In 2013, Kohlberg & Company, L.L.C, a private equity firm, acquired a majority interest in Risk Strategies. The new investment helped Risk Strategies expand into new markets and products. As of 2013, Risk Strategies had 10 offices, 120 employees, and $40 million in revenue.

With access to investment capital, Risk Strategies pursued acquisitions and hires across specialty industries. In 2014, Risk Strategies made its largest acquisition to date by acquiring, DeWitt Stern, a specialist in the Entertainment, Media, Private Client, and Fine Art insurance sectors. With this acquisition, Risk Strategies was considered a Top 35 broker nationally, with nearly $100 million in revenue and almost 400 employees nationwide.

In 2015, Kelso & Company acquired Kohlberg & Company's majority stake in Risk Strategies.
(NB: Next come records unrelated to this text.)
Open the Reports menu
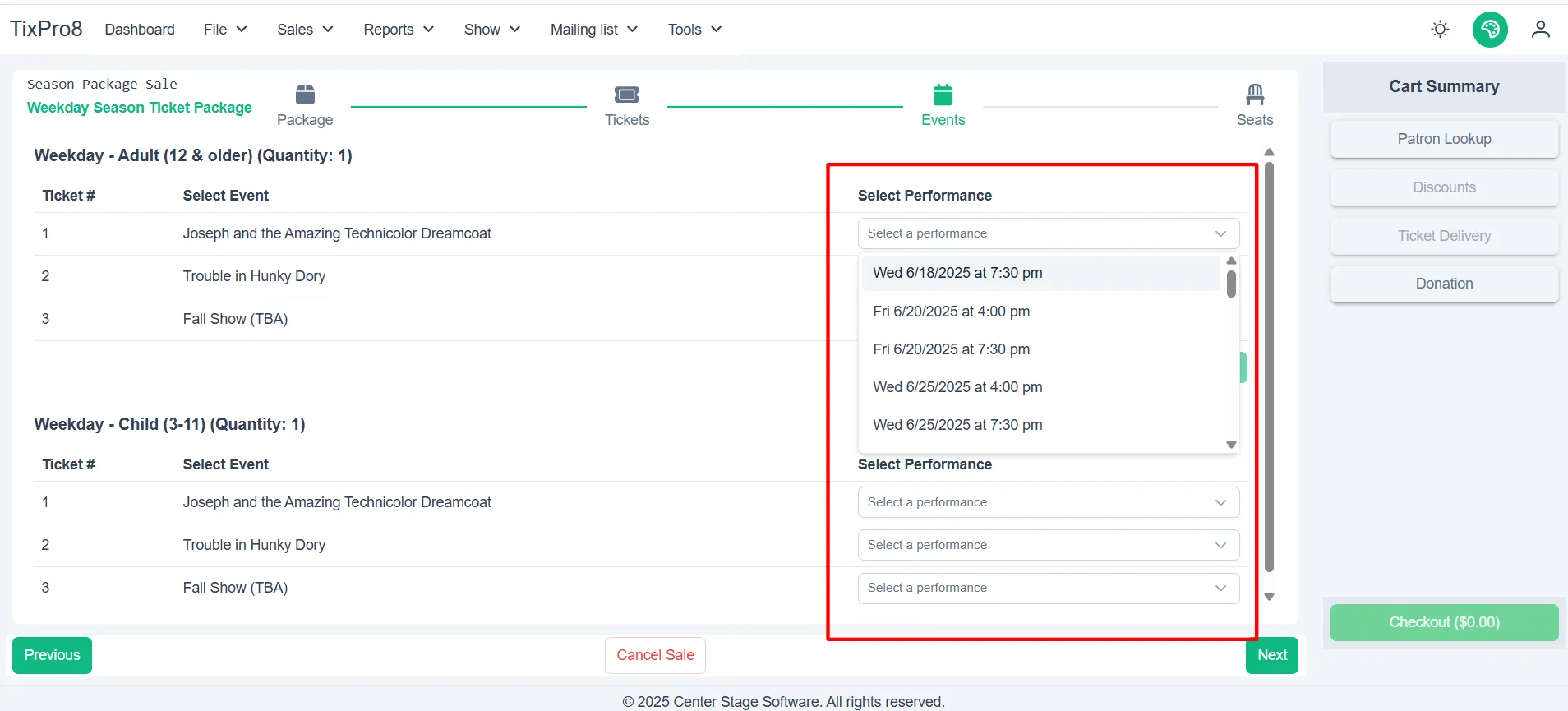Image resolution: width=1568 pixels, height=711 pixels. [x=399, y=30]
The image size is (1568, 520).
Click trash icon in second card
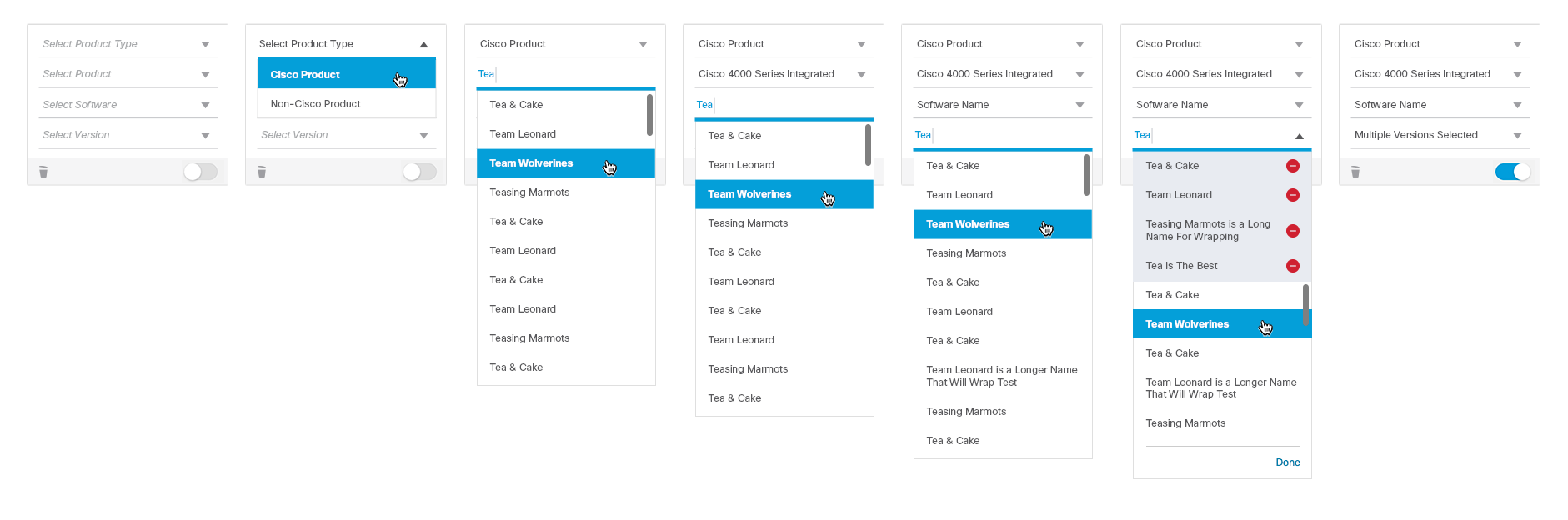tap(262, 172)
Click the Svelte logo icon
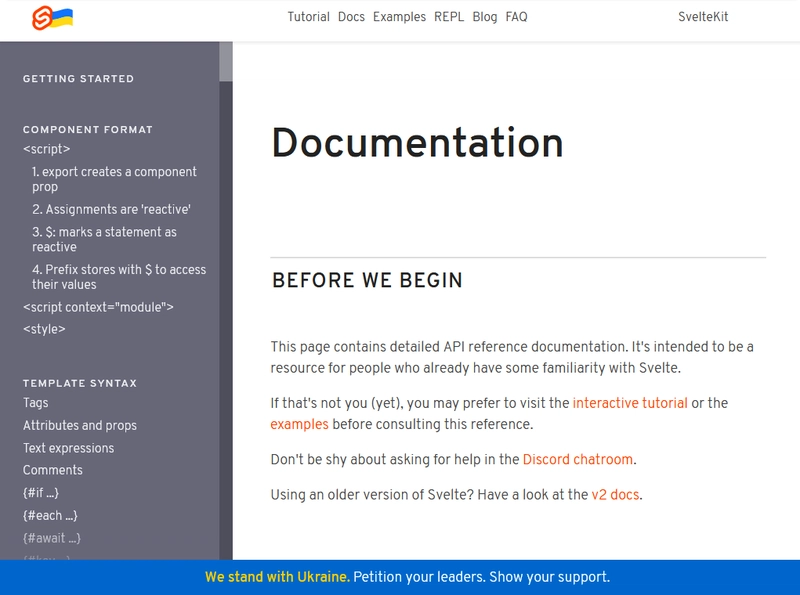The height and width of the screenshot is (595, 800). [x=41, y=17]
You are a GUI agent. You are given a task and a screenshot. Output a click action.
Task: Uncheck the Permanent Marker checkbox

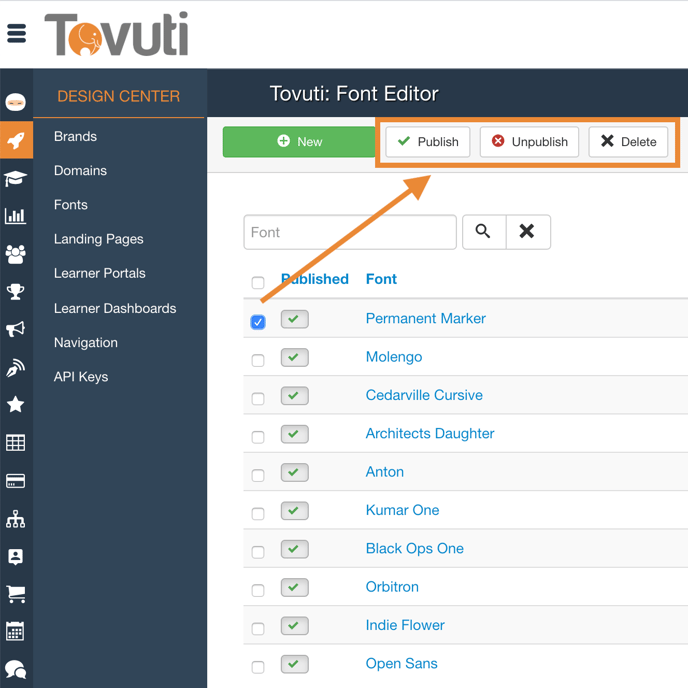click(x=258, y=322)
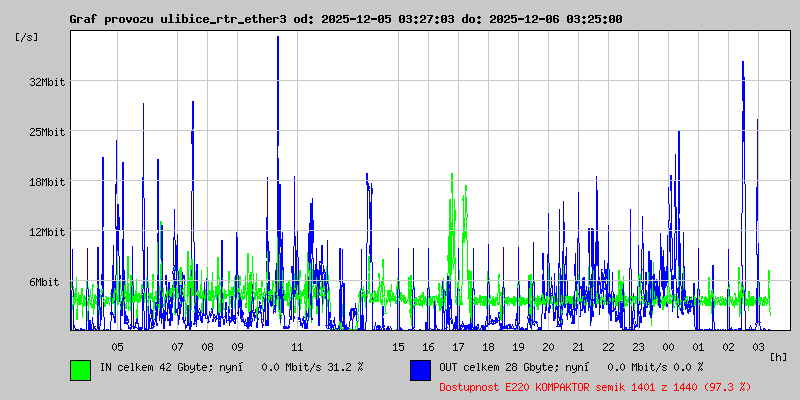Click hour 15 on the time axis

398,347
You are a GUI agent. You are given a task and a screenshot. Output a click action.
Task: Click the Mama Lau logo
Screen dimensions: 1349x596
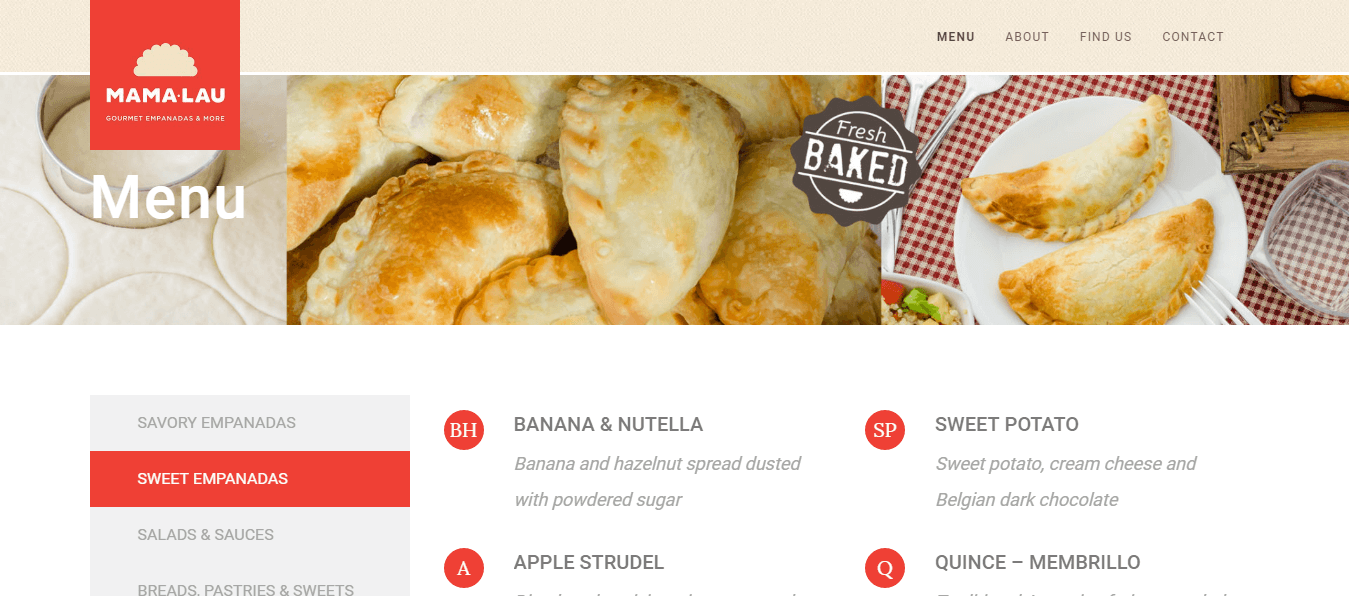point(165,75)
In 2016, Risk Strategies entered Texas for the first time with the acquisition of A&E specialist Mclaughlin Brunson and Florida with Atlass Insurance Brokerage Group.

From 2014 to 2016 Risk Strategies made 22 acquisitions, and expanded into Louisiana, Maryland, Ohio, and Pennsylvania.

In 2019, then President John Mina was named chief executive officer Mina succeeded Michael Christian, Risk Strategies founder, and long-time CEO, who moved to the Executive chairman role.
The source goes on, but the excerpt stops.